Маятник судьбы - стр. 4
–Пусть, не мешает, – ответил Монах, рассматривая радостное личико крестника, думая, что тому для счастья нужно совсем ничего – прыгает и счастлив, а вырастет… и вообще неизвестно, что из него получится. Лидер однозначно – уже сейчас чувствуется характер, и хитрован еще тот, даром что мал – не в Жорика. В Анжелику? Монах скользнул взглядом по отсутствующему лицу Анжелики, по нечесаной ее голове… вряд ли, в Анжелике смысла еще меньше, чем в Жорике. А в крестнике уже сейчас чувствуется личность, добивается чего надо, берет горлом, чуть что – лезет в драку с сестрами, а те сразу в рев и бегут жаловаться, что одна – восьмилетняя барышня, что другая – четырехлетняя. И радоваться умеет, а это большое искусство – уметь радоваться, не всякому дано. И не ревет по любому поводу. С размаху влетает в стенку, бьет головой в шкаф, падает – все на бегу, даже не почешется. И не злопамятный. Мужик. Похоже, подрастает смена, генеральный директор «Зеленого листа». «Зеленый лист» – головная боль, выстраданный, просчитанный, зачатый в муках и, если честно, надоевший до чертиков, и только врожденная порядочность и беспомощный Жорик, хороший человек и друг детства, удерживают Монаха от того, чтобы сбежать куда глаза глядят.
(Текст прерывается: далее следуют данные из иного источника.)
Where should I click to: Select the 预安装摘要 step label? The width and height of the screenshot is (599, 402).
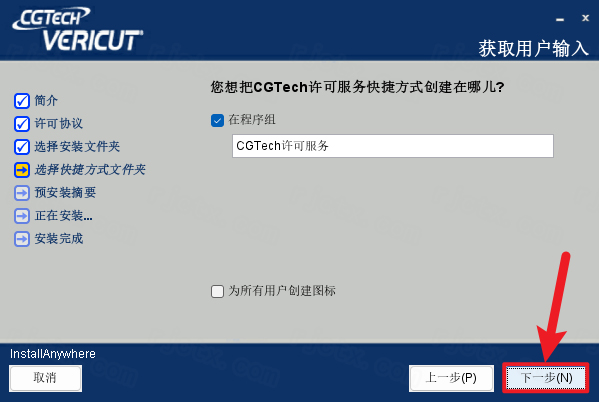pos(65,193)
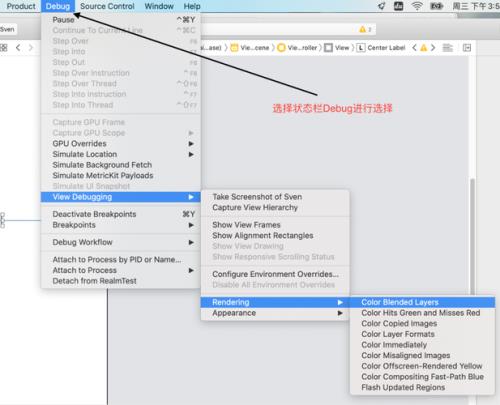Viewport: 500px width, 405px height.
Task: Expand the Appearance submenu
Action: click(275, 313)
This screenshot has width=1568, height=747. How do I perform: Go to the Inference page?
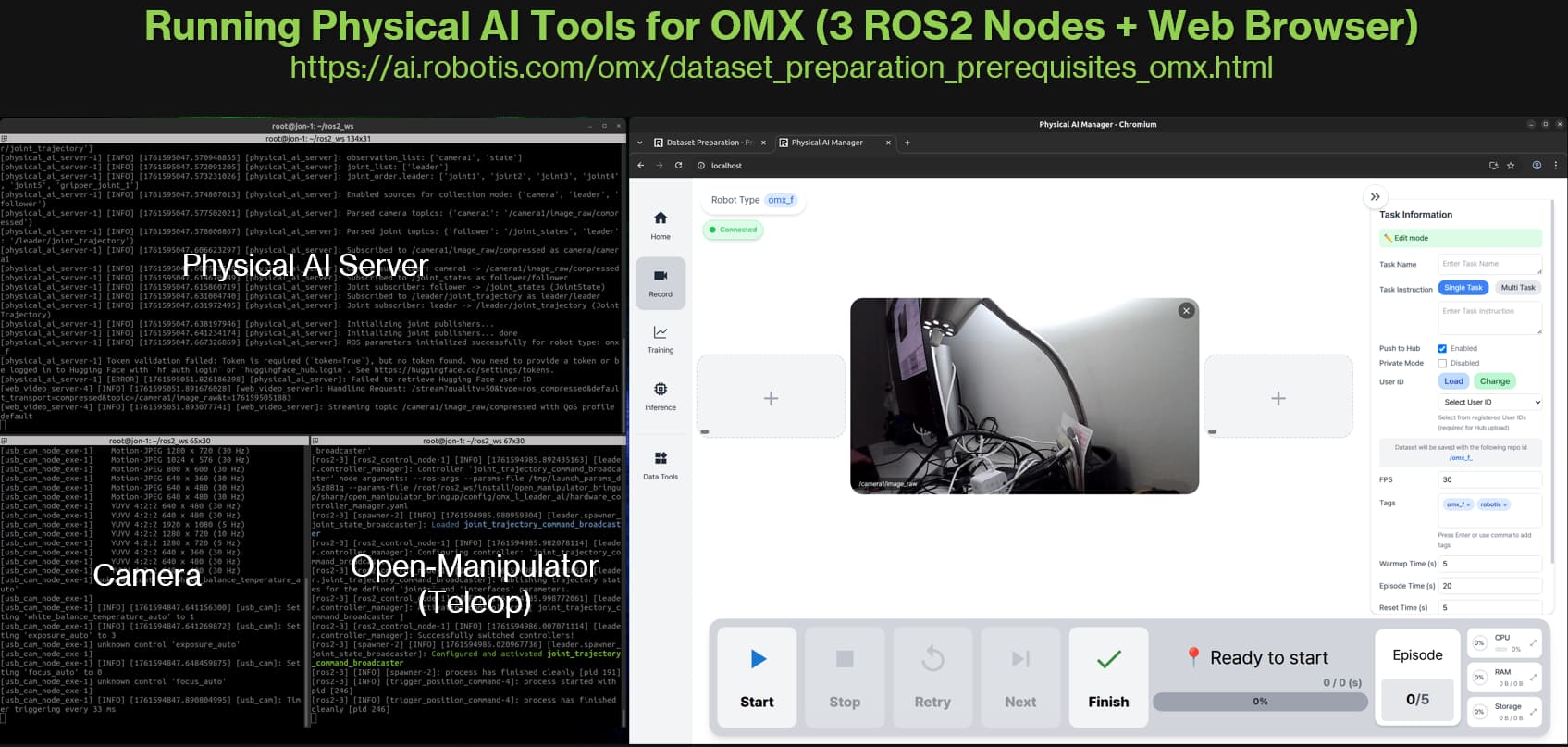660,395
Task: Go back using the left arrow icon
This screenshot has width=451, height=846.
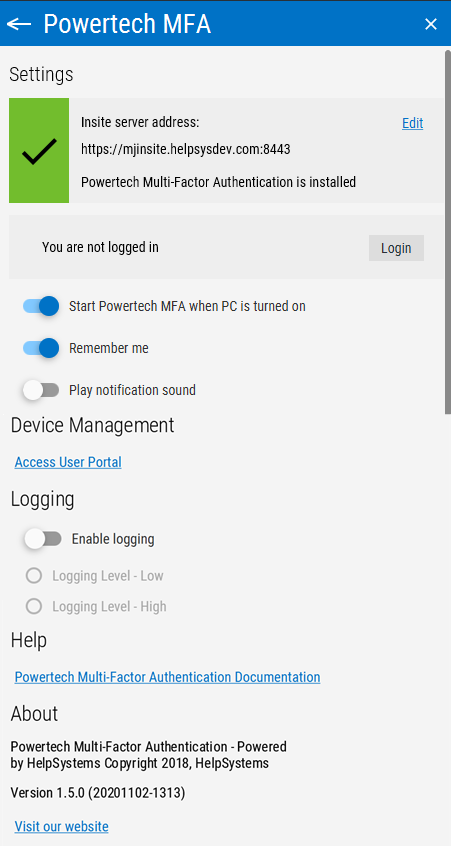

Тут необходимо рассказать немного о нашем герое, и начать нужно с того, что Олег Монахов был необычной в своем роде личностью. Был он женат трижды, всякий раз на красивейших женщинах города, включая приму местного драматического театра, кончил факультет психологии столичного университета и физмат местного политеха, остался на кафедре, защитился, начал писать докторскую. Потом бросил все к чертовой матери и сбежал – подался в народ, как он это называл. В погоне за приключениями на собственную… э-э-э… эту самую, одним словом, как говорит школьный друг Монаха Жорик. Не будем повторять его словес. Между прочим, Жорик и сам не прочь при случае сбежать, но семья держит якорем. Так что на художества Олега Монахова он смотрел, как птица в клетке смотрит на птицу на воле, завидуя белой завистью, хотя и не отказывал себе в удовольствии потоптаться по его хребту. Типа – зелен виноград, не очень и хотелось.
Монах бродил по Сибири с дикой бригадой шишкобоев, находя общий язык с беглыми преступниками, ворами и пьяницами, с самым последним человеческим отребьем. Собирал целебные корни, грибы-галлюциногены, от которых плющило похлеще, чем от известных наркотиков, ягоды и травы. Записывал рецепты народных медицинских и шаманских снадобий, а также заговоров и приговоров. Жил в палатке или под развесистой елкой, купался в проруби. Однажды зимовал в землянке неизвестно где, отбившись от стаи и потеряв тропу. Но выжил, даже зубов не потерял при кровоточащих деснах. Был при этом невероятно толст, дружелюбен, и всякому новому человеку казалось, что они знакомы не одну сотню лет. Сердца стремились ему навстречу, будь то замшелое сердце местного колдуна, открывавшего ему свои древние секреты, или ненавистного кулака-единоличника в каком-нибудь богом забытом месте, в глухой тайге, куда так и не дошли ни советская власть, ни дикий капитализм, который, придерживая собак, пускал его на ночь, кормил и поил, как брата. Он, который и маме родной пожалел бы куска хлеба.
Сам же Монах совершенно искренне считал себя волхвом.